Serpent O.R. now has just about every combiner and triple changer in his ranks (except the Combaticons, oddly enough) including Reflector.

When faced with certain death Snake Eyes and Scarlett face their feelings and snog like no tomorrow. Awwwwwww. Hawk and Roadblock politely ignore whatever they do when the camera pans away from them and talk about Tyra Banks instead.

Omega Supreme seems to be the main defence for Cybertron's Capital City.

For this issue fellow Dreamwave refuge James Raiz (mostly recently seen on Death's Head 3.0, mediocre failure that it was) helps Ng with the pencilling. No pages are credited but he almost certainly did the pages of the Joes in the box.

This issue has not one, but two almost identically worded adverts for a competition to get taught self-publishing by Josh Baylock (one in the Devil's Due News). I mention it because one of the things entries will be judged on is effective marketing ideas, which presumably would include not running the same advert twice in one comic…

Goofs

Bumblebee drives right into Predaking’s leg seemingly without seeing two giant combiners and four Stunticons standing right in front of him until he bashes his brain out. I suppose it’s possible Serpent O.R. is using his amazing stealth technology to hide them from Bumblebee until it’s too late — but Perceptor detected roughly twenty movement signals, a total that only makes sense if it includes the nearby Decepticons.

Similarly the New Decepticon army is able to get right to the centre of Capital City even though there’s no indication the stealth tech makes them invisible — did none of the hundreds of Autobots on the street see them before they opened fire?

Springer and Sandstorm’s speech bubbles are swapped making it look as if Sandstorm is talking about himself in the third person. Also, when Divebomb shouts out to Tantrum that Hun Grrr has insulted him, Headstrong runs over [Headstrong is just very protective of his fellow Predacons]. Did Ng even bother reading the script?
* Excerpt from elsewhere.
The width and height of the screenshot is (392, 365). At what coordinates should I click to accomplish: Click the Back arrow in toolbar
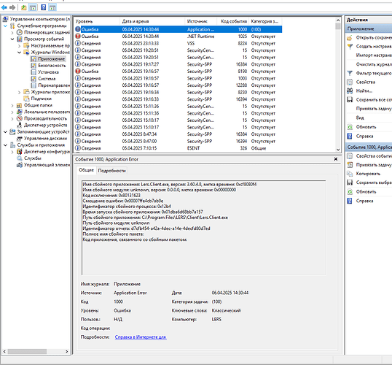[4, 7]
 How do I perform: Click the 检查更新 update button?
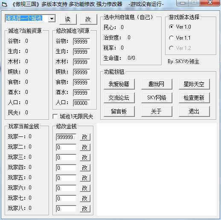point(194,98)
Generally the art is awful, from Scourge doing the Highland fling on the cover right the way through to Astrotrain having a different colour scheme on the back cover advert for next issue to the one he actually has in the comic. As can currently be seen in this discussion thread the vast majority of discussion about this issue was give over to debating who half the people in it were. It shouldn’t take someone with a fairly decent knowledge of TF’s five minutes to work out that yes, it is Sixshot looking fat leading the airbound Decepticons. Other bad art highlights include the Autobot with mad blue eyes who needs to switch to decaf and Arcee’s bizarre expression when tied up by Energon bonds. Does bad art count as a goof? In this case I say it does because this would be so much better without the modern day versions of Jose Delbo and Nel Yomotov handling art and colouring chores…

Issue Review

After last issue I’d decided this title had jumped the shark fully and stood no chance of becoming as enjoyably camp as the first issue. So I was in for a pleasant surprise when this turned out to be a vastly improved read — still not as good as the inaugural issue but it seems that, having got the dull exposition stuff out of the way last month, this has settled down into being a fun romp fight.

It isn’t quite all roses though. The Arcee/Bumblebee interaction reaches a new low with him chasing for a kiss (but at least that ceases to be a problem here) and lots of dodgy dialogue abounds, especially in the Scarlett and Snake Eyes getting it on scene.

Rather amazingly though, there’s also some great stuff here. Bumblebee’s death is genuinely unexpected and rather nasty (let's just hope he stays dead). The idea of the Decepticons venerating Megatron as an almost mythical legend they’d do anything for is fantastic, and such a pleasant change from the infighting we normally see. In fact this is the best comic portrayal of Megs in a long time and he’s only in the comic for one panel!

If it keeps up this momentum then it could win a “Most fun TF comic of 2006” award — let's just hope the quality doesn’t nosedive again next month. And Shockwave's arm rocked, frankly.